### Records shown
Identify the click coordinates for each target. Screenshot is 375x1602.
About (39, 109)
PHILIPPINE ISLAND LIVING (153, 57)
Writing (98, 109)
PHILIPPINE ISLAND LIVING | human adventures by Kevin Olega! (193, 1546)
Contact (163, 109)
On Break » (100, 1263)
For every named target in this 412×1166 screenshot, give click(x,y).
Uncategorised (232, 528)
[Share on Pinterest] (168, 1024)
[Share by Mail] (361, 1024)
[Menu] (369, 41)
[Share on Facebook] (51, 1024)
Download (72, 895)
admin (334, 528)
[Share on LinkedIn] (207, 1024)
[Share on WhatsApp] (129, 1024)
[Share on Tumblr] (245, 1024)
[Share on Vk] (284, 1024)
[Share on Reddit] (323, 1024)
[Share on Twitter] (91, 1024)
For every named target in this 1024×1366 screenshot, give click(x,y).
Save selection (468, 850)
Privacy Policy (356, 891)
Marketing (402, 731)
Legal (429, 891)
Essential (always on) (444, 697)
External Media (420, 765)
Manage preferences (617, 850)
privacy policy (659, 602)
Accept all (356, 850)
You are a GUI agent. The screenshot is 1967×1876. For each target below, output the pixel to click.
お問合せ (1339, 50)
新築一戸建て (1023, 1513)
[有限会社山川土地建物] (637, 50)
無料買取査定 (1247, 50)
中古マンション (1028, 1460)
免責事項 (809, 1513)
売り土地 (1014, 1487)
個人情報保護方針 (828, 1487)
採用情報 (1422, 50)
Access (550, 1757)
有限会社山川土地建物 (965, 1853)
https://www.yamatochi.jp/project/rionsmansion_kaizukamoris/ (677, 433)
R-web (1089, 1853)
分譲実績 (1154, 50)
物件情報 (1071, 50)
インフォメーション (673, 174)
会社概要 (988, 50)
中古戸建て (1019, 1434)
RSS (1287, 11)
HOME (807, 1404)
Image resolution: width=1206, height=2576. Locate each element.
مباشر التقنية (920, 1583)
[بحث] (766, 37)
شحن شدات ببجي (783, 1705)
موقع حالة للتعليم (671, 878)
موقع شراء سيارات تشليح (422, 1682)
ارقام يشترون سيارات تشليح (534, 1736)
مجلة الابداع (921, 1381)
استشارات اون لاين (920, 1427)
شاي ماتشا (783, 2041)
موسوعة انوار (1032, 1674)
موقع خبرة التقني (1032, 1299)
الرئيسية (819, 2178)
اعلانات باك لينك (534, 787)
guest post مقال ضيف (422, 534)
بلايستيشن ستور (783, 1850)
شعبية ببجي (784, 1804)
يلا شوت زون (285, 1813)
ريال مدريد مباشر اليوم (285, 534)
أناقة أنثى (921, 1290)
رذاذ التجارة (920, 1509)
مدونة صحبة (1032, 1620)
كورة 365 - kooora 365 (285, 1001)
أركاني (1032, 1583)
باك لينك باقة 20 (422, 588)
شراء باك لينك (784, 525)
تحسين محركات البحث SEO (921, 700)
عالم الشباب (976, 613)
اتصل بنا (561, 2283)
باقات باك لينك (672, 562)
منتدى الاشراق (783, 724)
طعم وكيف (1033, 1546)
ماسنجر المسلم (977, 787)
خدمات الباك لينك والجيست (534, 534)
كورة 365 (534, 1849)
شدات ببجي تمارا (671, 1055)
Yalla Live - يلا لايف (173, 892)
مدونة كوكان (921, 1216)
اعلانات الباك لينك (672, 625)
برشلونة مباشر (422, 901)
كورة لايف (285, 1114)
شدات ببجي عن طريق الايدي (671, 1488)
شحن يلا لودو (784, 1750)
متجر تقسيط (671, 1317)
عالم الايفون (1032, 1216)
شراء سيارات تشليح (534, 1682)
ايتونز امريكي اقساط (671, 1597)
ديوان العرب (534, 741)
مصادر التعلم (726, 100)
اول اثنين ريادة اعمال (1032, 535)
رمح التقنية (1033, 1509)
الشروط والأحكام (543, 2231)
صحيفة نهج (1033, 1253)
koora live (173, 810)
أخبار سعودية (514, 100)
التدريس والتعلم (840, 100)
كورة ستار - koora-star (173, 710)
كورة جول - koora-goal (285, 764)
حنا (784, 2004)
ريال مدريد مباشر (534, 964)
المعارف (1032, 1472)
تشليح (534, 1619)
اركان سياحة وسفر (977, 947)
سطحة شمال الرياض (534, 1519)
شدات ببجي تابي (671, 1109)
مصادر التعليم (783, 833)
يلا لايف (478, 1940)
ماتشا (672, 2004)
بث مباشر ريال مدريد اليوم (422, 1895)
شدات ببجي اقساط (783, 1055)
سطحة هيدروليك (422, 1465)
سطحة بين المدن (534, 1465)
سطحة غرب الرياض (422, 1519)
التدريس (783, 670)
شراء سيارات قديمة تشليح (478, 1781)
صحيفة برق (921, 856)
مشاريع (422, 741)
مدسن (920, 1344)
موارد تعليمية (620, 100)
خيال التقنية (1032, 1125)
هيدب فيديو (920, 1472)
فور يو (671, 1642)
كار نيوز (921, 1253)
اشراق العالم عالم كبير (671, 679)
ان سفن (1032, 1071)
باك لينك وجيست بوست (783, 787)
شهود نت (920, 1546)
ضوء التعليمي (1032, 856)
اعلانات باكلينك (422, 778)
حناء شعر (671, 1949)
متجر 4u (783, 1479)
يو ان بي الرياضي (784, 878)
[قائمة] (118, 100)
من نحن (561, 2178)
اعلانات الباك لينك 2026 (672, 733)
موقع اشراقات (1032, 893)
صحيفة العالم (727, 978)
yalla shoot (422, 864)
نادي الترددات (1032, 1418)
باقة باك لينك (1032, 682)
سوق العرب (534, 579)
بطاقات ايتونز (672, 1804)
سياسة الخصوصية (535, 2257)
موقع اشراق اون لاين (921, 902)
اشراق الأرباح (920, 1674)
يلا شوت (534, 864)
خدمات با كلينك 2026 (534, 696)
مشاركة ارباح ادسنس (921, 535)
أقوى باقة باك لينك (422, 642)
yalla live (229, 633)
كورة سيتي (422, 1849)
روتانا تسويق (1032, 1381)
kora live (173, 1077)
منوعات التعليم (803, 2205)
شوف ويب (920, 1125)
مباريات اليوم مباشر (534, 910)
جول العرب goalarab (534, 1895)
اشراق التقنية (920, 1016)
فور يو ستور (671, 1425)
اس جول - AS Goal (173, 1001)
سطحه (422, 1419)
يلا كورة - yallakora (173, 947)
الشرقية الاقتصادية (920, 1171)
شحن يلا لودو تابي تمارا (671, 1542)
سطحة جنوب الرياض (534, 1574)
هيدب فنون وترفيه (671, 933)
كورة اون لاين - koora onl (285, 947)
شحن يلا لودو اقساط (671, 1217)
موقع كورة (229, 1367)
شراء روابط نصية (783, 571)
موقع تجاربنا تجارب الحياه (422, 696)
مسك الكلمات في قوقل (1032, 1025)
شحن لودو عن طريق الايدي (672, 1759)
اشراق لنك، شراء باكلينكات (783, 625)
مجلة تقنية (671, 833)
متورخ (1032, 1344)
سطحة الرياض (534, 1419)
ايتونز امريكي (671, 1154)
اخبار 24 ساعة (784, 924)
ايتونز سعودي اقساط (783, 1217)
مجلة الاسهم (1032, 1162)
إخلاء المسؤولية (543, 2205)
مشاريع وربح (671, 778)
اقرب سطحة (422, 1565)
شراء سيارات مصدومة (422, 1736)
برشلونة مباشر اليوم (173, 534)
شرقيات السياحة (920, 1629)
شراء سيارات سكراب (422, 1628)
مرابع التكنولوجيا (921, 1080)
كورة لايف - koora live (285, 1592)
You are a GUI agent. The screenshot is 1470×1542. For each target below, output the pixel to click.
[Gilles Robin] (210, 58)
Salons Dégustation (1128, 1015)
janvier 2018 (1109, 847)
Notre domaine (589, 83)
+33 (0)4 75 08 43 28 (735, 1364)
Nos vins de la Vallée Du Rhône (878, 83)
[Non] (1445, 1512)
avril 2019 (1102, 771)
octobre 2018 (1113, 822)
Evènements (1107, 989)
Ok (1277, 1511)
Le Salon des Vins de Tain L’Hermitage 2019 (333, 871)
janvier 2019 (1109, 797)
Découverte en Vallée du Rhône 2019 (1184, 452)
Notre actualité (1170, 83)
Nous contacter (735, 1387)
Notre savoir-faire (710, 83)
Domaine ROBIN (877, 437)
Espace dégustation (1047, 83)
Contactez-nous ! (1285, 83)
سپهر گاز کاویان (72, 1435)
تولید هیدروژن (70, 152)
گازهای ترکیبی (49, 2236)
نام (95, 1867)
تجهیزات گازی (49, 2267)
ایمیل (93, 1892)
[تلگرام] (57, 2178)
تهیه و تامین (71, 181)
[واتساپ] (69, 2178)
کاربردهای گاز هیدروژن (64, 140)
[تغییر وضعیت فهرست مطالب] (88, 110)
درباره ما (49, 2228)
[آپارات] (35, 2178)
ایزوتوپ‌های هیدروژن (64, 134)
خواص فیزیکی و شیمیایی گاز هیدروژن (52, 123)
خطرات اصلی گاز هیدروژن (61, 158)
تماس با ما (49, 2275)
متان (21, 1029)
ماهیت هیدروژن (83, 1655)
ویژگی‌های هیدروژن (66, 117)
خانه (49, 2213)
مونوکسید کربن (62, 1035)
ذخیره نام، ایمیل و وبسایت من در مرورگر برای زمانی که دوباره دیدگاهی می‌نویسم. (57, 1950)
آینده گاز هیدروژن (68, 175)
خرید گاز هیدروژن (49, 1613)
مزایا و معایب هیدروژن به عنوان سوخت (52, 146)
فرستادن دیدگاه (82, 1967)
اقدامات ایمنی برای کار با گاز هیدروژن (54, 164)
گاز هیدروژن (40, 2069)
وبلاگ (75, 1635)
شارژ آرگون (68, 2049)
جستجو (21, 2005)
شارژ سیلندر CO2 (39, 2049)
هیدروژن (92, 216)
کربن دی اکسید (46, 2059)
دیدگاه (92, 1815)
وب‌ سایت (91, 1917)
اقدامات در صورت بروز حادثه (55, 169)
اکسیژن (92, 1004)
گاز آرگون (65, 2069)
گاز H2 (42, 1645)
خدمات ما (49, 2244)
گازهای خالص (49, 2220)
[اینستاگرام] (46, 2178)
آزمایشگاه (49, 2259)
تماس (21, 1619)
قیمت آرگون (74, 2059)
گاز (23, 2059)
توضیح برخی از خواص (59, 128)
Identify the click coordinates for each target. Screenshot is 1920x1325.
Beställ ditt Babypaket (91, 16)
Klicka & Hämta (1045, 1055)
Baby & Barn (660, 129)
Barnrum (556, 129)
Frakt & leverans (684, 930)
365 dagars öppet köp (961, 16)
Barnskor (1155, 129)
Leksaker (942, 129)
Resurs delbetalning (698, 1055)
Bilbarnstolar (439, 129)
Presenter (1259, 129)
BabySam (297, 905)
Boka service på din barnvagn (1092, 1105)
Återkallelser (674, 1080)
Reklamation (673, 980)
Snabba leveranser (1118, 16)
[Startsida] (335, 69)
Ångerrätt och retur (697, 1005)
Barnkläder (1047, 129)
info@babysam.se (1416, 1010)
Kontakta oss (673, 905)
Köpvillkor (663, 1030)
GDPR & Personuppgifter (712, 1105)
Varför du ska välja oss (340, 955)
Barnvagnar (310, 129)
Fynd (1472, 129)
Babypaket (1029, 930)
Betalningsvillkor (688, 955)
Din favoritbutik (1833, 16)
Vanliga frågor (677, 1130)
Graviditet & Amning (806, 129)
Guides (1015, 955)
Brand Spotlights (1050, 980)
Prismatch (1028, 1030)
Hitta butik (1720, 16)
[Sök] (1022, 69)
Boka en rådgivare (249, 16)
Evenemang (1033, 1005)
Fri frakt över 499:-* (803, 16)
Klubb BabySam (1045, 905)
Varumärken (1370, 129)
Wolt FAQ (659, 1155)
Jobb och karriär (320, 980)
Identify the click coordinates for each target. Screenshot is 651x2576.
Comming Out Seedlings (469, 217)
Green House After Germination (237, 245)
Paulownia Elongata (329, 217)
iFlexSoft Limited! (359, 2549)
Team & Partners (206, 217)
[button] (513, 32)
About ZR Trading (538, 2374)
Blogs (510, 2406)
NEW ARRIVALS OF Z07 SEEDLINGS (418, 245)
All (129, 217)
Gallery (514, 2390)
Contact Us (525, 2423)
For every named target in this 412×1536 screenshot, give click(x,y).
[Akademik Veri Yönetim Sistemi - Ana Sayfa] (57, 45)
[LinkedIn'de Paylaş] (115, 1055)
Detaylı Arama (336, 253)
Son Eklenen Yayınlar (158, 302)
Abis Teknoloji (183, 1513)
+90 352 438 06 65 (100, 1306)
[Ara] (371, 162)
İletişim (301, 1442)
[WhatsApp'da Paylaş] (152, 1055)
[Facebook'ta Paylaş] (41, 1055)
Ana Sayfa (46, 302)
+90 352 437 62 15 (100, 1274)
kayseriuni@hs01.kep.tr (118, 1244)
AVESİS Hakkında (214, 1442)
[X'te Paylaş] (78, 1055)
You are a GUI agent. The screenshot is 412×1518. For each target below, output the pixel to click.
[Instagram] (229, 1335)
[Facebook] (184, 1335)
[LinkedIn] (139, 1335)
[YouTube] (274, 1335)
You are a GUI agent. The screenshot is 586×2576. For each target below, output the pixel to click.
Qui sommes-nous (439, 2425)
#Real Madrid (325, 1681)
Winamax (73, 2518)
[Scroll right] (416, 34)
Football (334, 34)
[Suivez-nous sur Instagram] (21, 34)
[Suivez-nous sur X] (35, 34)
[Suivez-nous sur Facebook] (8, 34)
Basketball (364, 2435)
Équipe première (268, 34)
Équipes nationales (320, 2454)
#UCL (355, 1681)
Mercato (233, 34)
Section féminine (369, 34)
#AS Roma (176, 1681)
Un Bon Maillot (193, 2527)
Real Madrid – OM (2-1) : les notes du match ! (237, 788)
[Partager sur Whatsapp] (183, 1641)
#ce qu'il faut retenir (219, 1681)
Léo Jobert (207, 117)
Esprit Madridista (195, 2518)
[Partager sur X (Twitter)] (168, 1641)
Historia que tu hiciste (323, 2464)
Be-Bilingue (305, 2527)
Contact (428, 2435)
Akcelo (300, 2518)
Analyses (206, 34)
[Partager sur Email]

### Directions
Everything from the first line above through the line that contains "[Share by Mail] (361, 1024)" should be duplicated exactly, please, and nothing beyond it.

### Task answer
Identify the click coordinates for each target. Screenshot is 375x1602.
About (39, 109)
PHILIPPINE ISLAND LIVING (153, 57)
Writing (98, 109)
PHILIPPINE ISLAND LIVING | human adventures by Kevin Olega! (193, 1546)
Contact (163, 109)
On Break » (100, 1263)
For every named target in this 412×1166 screenshot, give click(x,y).
Uncategorised (232, 528)
[Share on Pinterest] (168, 1024)
[Share by Mail] (361, 1024)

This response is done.